I was driving down the same familiar country road I always take to town, the one that winds past a cow pasture, a Civil War battlefield and the Harpeth River. There has been an old red Jaguar convertible parked by the side of the road for weeks with a “For Sale” sign in the window. My 15-year-old daughter “ooohs”, and “aaahhs” over it but I won’t stop to look in the window or take it for a test drive. I am too afraid of what lies beneath the hood.
There have been a couple of days the car was missing and my daughter feared it sold but then it would reappear. This morning though, it was sitting in silent vigil next to the cows, the geese, the ever present flock of turkeys…
But the Jaguar had an unexpected visitor as well.
There he was, an African American man somewhere close to 60-years-old. He was wearing a plaid work shirt, a pair of well-worn jeans, and a cap. He had pulled his pickup into the driveway near the Jaguar. The truck’s bed held a wheelbarrow, a shovel and other tools for manual labor. He, his truck, and the moment appeared perfectly ordinary on the surface but then I drew alongside him and I saw his expression.
The man walked slowly toward the Jaguar as if approaching a dream. He held his work calloused hands folded in front of his chest in eager anticipation.

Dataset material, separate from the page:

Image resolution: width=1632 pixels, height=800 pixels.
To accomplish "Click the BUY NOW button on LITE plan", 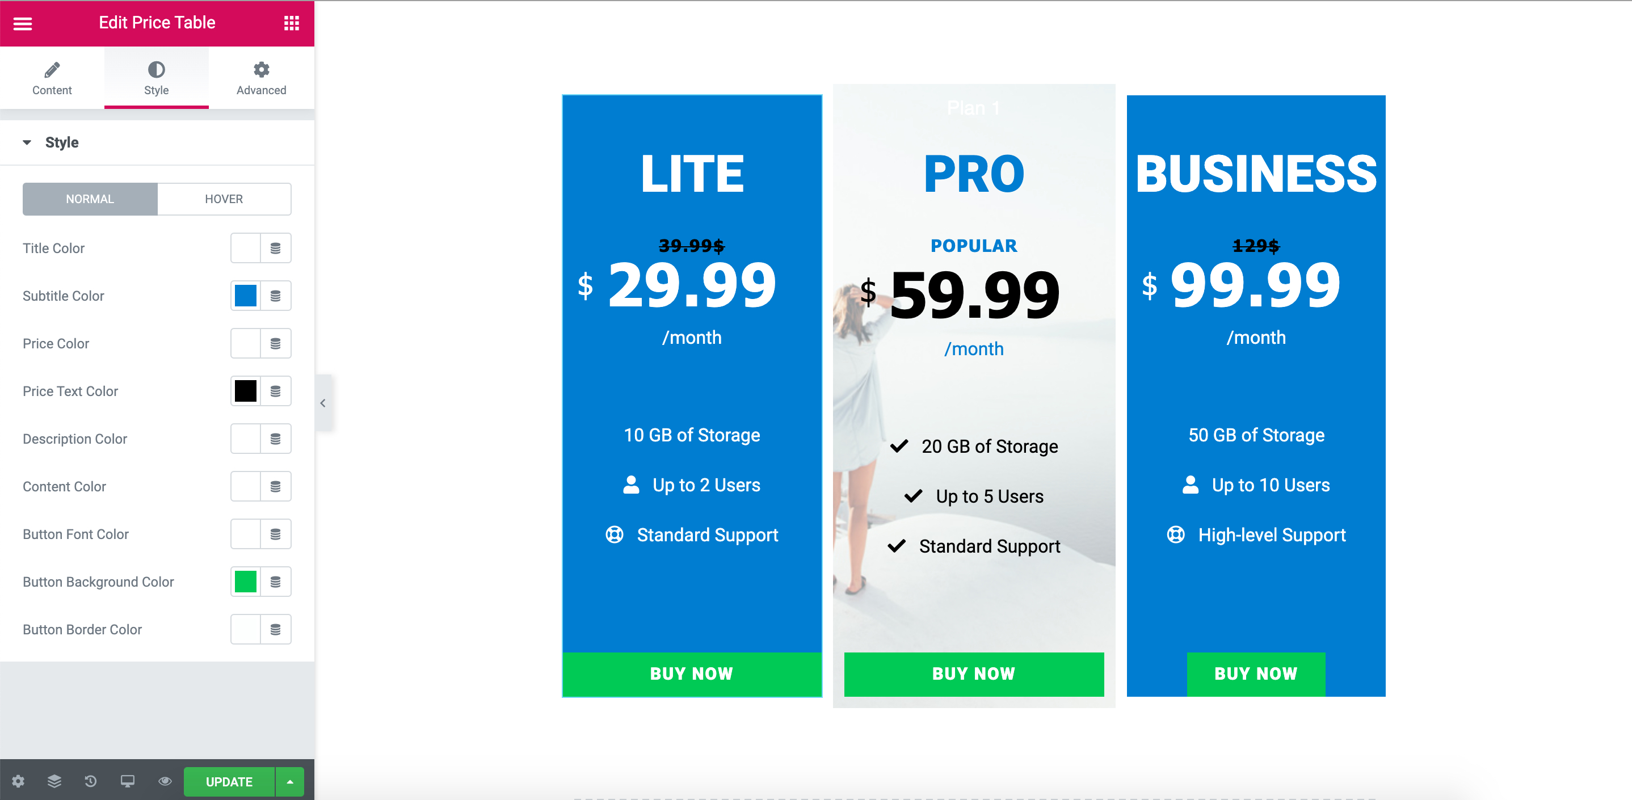I will [691, 673].
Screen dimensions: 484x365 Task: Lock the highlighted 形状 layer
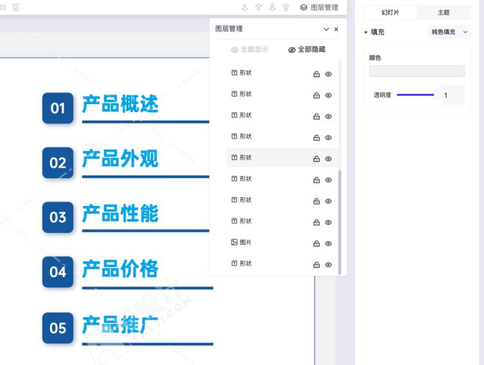click(317, 158)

His face was radiant with delight.
“That is exactly how he looked when he was surprised with something wonderful when he was a child,” I thought.
I smiled, glanced in the rearview mirror to watch him approach his dream car and prayed God would grant him the desire of his heart.

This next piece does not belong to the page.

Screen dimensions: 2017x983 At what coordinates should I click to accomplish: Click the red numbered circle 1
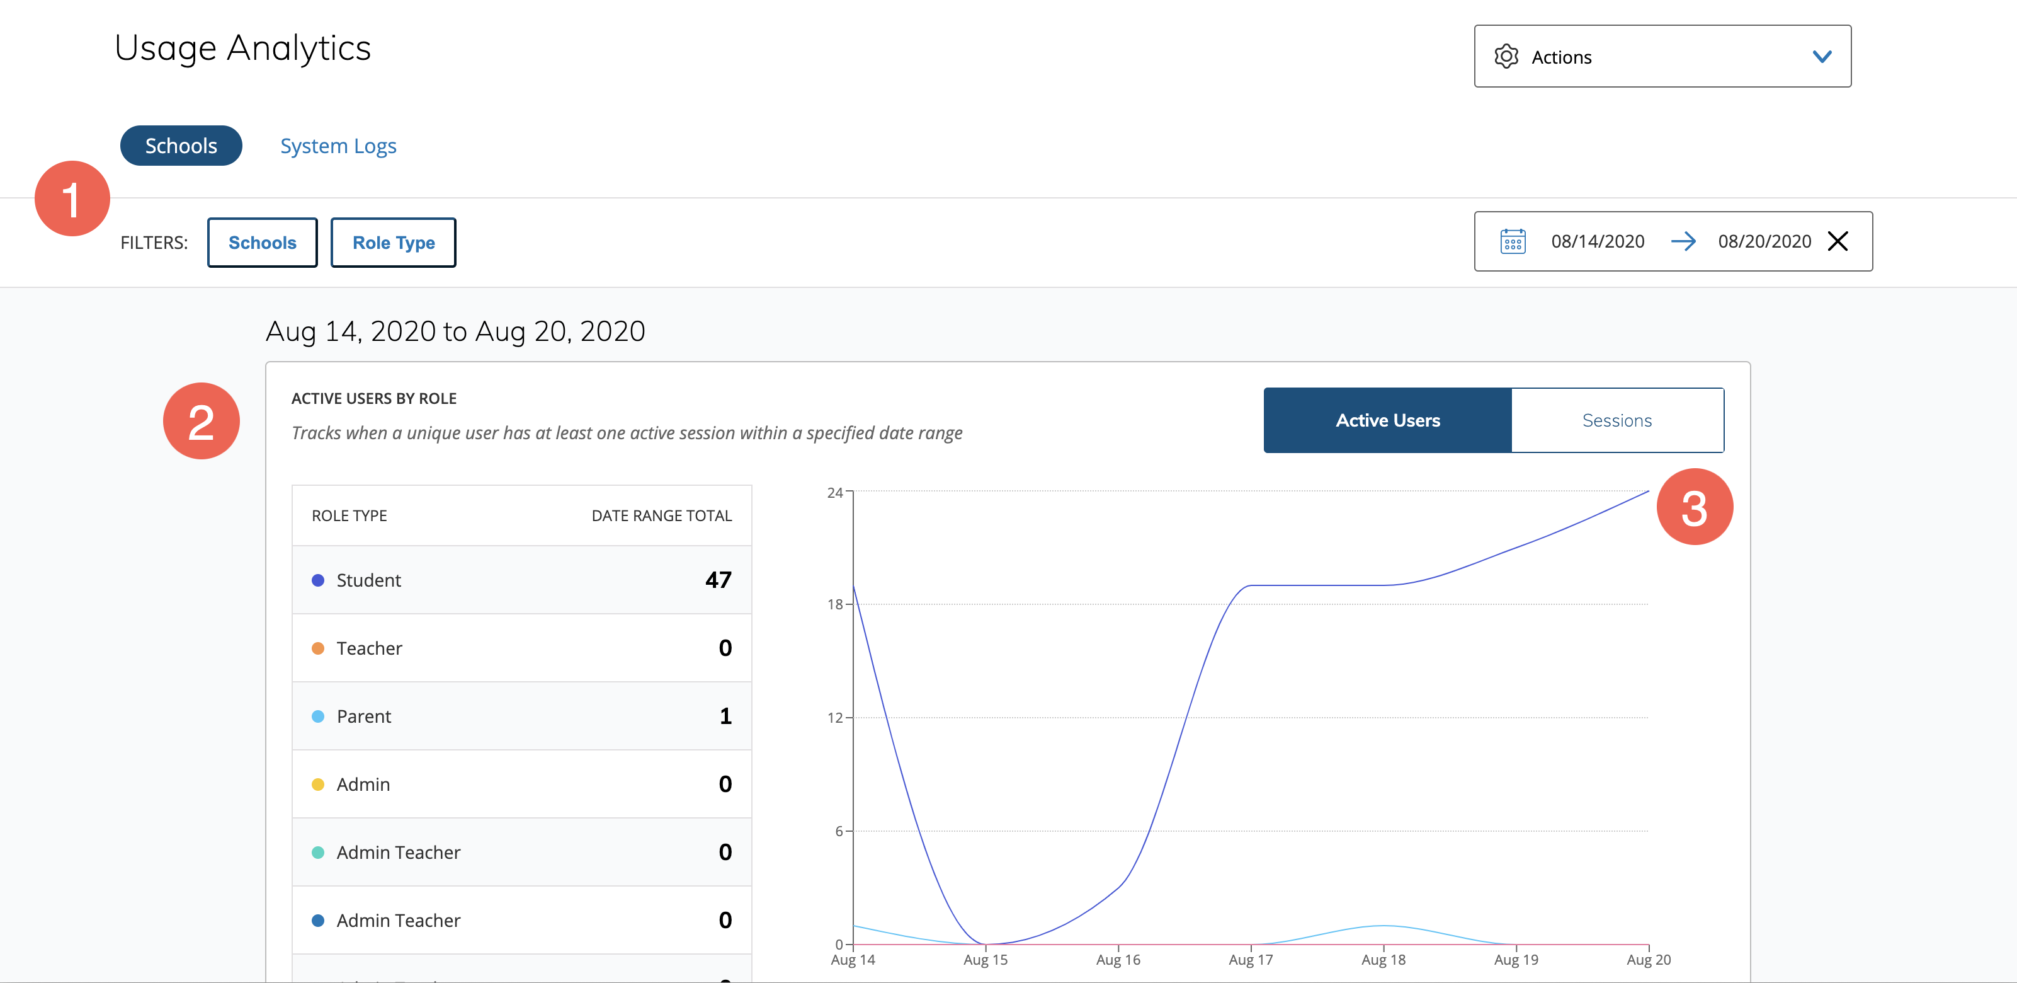(72, 198)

I don’t know this man and I doubt I will ever see him again but I can tell you a few things about him from the brief moment of his life I was privileged to witness.
First of all, he is still doing manual labor at an age when it is not the easiest thing to do in the world so he probably has never known what it was like to live a life a privilege. Secondly, as an African American male of a certain age in the south he has most certainly known what it means to feel the brutal brand of racism burned into his soul time and time again.

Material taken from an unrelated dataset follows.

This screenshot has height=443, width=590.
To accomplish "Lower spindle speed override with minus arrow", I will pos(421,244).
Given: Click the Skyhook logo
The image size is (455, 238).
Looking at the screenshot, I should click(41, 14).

And yet, he still hopes. He still dreams. He still delights in what might be in beautiful defiance of all that has been.
I don’t know that God will grant him his wish in the Jaguar. The Almighty knows best, even about our most cherished hopes. He may say “no” to his man’s dream car to spare him the heartache of a Jaguar engine.
But I do know Jesus was smiling with me at his child’s sweet delight and irrepressible hope.